## [EXERCISE DIRECTIONS]
Retype the data from the line containing "Identify the location of #Zulip." through the line containing "What do you see at coordinates (47, 54)", keeping both of those lines.

— Begin —

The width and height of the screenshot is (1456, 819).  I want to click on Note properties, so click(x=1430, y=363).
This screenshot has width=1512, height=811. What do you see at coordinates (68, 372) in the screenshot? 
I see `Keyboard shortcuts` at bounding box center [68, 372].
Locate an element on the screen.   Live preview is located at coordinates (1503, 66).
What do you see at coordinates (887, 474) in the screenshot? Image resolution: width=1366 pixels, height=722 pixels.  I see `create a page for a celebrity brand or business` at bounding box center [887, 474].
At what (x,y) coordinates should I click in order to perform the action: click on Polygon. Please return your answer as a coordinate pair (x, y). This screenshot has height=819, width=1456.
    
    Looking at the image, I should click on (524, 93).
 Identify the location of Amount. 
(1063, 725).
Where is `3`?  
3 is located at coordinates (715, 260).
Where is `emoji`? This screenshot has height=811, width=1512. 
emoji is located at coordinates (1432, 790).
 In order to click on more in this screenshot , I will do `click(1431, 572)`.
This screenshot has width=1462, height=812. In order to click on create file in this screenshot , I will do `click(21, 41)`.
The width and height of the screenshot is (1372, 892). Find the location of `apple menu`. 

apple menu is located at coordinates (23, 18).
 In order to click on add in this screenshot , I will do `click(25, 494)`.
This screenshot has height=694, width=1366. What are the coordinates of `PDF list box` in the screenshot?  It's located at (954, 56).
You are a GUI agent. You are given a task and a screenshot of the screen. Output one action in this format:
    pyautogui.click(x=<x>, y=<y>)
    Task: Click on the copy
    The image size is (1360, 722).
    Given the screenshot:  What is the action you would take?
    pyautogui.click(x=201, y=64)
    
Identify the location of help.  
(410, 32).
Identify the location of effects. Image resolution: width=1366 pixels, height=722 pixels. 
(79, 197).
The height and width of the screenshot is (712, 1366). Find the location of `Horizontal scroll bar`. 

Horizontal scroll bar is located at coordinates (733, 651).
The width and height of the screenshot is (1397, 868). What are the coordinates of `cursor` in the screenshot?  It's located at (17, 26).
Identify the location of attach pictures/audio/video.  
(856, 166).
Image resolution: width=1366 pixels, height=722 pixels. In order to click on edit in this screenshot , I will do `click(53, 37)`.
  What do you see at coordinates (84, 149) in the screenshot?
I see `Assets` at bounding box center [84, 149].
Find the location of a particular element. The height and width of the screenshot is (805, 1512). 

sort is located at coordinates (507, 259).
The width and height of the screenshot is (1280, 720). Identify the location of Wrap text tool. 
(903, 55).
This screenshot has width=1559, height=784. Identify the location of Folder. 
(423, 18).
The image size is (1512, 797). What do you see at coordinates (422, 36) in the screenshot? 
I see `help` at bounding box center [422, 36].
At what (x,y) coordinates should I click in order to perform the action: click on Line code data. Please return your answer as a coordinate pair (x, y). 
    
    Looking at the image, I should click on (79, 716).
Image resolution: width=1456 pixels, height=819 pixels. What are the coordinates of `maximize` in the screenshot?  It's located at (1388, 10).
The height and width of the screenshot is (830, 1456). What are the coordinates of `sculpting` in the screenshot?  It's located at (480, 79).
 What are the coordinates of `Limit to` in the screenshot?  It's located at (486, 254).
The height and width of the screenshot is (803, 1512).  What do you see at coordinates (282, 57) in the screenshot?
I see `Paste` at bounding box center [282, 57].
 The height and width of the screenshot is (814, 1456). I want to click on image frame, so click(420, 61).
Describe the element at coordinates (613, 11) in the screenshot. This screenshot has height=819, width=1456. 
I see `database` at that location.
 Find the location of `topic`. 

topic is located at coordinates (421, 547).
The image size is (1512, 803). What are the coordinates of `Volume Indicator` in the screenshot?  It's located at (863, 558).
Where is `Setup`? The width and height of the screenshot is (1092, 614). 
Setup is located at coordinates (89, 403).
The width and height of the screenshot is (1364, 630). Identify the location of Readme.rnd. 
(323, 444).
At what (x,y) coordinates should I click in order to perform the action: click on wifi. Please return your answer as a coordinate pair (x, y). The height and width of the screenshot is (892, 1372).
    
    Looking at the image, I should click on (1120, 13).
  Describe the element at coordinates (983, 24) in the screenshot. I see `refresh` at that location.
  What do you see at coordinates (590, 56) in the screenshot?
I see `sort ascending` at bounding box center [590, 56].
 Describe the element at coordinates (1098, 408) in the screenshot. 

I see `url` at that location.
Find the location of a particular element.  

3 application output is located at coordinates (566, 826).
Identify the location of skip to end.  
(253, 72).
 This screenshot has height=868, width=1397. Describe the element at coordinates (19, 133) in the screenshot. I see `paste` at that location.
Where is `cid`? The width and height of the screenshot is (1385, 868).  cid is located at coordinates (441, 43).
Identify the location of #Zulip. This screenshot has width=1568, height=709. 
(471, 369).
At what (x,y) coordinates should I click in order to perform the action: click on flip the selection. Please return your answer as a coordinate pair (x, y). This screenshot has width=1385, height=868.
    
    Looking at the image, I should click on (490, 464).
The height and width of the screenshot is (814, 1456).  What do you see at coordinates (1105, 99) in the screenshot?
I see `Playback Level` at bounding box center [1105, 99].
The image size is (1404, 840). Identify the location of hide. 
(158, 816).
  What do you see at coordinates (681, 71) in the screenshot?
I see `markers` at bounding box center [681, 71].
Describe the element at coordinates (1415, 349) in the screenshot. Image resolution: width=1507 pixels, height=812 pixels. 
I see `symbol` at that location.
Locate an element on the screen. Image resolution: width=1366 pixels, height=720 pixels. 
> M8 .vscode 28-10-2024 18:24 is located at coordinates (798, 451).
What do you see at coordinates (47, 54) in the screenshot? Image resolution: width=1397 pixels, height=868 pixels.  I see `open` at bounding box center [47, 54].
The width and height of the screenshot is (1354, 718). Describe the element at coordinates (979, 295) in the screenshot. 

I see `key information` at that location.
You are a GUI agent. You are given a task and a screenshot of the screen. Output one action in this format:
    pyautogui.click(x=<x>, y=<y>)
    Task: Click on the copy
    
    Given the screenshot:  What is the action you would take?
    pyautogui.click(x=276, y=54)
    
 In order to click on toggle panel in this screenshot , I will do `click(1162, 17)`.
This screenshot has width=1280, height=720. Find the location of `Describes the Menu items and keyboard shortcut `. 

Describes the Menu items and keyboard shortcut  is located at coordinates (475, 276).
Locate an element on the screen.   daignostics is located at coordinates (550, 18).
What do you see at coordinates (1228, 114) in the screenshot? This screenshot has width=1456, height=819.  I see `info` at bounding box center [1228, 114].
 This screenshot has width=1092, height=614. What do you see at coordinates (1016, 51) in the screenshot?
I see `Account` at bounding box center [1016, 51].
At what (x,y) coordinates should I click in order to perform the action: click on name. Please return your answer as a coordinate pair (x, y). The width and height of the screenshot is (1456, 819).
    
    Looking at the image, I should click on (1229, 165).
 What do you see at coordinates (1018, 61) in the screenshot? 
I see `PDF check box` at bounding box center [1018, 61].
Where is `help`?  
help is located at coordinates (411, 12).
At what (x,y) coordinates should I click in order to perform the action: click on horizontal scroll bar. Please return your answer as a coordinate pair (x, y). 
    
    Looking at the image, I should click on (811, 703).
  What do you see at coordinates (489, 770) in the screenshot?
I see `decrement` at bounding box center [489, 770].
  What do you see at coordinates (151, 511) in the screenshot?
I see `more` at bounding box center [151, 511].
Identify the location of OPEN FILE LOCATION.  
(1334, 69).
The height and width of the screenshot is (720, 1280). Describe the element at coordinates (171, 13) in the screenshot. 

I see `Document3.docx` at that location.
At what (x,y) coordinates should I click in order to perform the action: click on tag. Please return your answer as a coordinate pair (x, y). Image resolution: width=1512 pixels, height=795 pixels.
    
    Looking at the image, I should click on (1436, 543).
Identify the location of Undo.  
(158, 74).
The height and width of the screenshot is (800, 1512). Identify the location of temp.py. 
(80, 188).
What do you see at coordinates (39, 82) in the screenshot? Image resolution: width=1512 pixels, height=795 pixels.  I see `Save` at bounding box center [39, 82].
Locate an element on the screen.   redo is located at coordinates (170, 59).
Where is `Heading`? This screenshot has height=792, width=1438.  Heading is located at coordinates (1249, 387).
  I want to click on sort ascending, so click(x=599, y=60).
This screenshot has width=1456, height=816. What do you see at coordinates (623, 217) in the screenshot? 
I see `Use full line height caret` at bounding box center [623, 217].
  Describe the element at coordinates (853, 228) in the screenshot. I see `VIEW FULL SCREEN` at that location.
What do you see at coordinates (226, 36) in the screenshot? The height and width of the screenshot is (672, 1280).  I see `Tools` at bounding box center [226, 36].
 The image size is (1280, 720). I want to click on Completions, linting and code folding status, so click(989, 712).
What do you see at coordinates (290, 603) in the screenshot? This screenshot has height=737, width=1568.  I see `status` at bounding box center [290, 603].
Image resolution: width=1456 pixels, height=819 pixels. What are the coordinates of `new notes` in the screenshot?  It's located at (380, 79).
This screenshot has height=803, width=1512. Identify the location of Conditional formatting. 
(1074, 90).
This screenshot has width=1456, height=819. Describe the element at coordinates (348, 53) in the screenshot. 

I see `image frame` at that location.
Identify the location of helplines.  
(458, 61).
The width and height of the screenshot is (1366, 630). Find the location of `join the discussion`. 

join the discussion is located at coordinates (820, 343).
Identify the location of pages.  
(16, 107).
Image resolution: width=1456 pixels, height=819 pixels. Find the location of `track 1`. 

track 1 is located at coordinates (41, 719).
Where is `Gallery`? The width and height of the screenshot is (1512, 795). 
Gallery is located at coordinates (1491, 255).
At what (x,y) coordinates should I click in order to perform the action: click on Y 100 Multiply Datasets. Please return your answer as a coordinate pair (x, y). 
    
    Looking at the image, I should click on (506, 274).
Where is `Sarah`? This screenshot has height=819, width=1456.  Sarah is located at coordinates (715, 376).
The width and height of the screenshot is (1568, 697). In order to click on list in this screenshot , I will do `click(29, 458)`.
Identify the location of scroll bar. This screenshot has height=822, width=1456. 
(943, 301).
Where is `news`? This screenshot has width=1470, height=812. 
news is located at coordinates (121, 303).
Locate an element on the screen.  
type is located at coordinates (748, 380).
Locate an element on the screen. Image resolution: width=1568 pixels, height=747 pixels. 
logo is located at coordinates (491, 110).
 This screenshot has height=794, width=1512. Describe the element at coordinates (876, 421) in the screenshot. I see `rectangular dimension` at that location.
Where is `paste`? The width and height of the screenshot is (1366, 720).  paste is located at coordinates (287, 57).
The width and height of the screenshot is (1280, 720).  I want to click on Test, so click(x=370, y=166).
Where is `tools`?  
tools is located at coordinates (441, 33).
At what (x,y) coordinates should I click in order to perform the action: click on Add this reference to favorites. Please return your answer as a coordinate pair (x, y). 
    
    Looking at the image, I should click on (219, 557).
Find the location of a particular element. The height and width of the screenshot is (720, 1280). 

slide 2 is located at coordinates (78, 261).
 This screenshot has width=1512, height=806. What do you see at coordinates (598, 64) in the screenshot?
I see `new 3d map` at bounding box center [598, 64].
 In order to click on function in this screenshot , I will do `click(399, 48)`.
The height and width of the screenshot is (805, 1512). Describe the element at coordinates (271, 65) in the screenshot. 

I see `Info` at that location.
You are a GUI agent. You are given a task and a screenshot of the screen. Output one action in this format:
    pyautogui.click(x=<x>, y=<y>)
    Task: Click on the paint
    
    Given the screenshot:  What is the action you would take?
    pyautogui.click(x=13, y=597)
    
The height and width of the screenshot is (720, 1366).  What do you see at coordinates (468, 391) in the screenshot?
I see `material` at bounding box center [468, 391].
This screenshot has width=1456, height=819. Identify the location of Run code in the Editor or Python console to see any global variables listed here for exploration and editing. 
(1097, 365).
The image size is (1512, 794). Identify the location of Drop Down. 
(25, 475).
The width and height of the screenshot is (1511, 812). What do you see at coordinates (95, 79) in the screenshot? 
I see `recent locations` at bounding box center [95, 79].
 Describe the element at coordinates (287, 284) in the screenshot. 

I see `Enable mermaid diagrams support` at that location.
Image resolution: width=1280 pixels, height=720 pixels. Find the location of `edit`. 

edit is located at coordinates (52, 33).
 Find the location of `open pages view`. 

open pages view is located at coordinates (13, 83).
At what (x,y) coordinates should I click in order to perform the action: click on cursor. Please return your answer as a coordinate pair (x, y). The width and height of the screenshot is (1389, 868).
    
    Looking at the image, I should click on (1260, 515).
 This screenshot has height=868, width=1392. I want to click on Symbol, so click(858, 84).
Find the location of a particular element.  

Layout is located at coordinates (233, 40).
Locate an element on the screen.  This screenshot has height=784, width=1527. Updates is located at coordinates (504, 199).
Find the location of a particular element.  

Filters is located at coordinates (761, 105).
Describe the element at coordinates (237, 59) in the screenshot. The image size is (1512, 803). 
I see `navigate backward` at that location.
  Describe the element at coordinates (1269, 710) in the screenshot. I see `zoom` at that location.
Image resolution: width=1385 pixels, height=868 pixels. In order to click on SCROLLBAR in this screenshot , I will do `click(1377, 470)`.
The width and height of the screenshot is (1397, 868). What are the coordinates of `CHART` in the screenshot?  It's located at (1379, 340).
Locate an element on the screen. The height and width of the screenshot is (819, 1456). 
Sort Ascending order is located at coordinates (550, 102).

— End —

## [EXERCISE SOLUTION]
Identify the location of #Zulip. This screenshot has width=1568, height=709. 
(471, 369).
At what (x,y) coordinates should I click in order to perform the action: click on flip the selection. Please return your answer as a coordinate pair (x, y). This screenshot has width=1385, height=868.
    
    Looking at the image, I should click on (490, 464).
The height and width of the screenshot is (814, 1456).  What do you see at coordinates (1105, 99) in the screenshot?
I see `Playback Level` at bounding box center [1105, 99].
The image size is (1404, 840). Identify the location of hide. 
(158, 816).
  What do you see at coordinates (681, 71) in the screenshot?
I see `markers` at bounding box center [681, 71].
Describe the element at coordinates (1415, 349) in the screenshot. Image resolution: width=1507 pixels, height=812 pixels. 
I see `symbol` at that location.
Locate an element on the screen. Image resolution: width=1366 pixels, height=720 pixels. 
> M8 .vscode 28-10-2024 18:24 is located at coordinates (798, 451).
What do you see at coordinates (47, 54) in the screenshot? Image resolution: width=1397 pixels, height=868 pixels.  I see `open` at bounding box center [47, 54].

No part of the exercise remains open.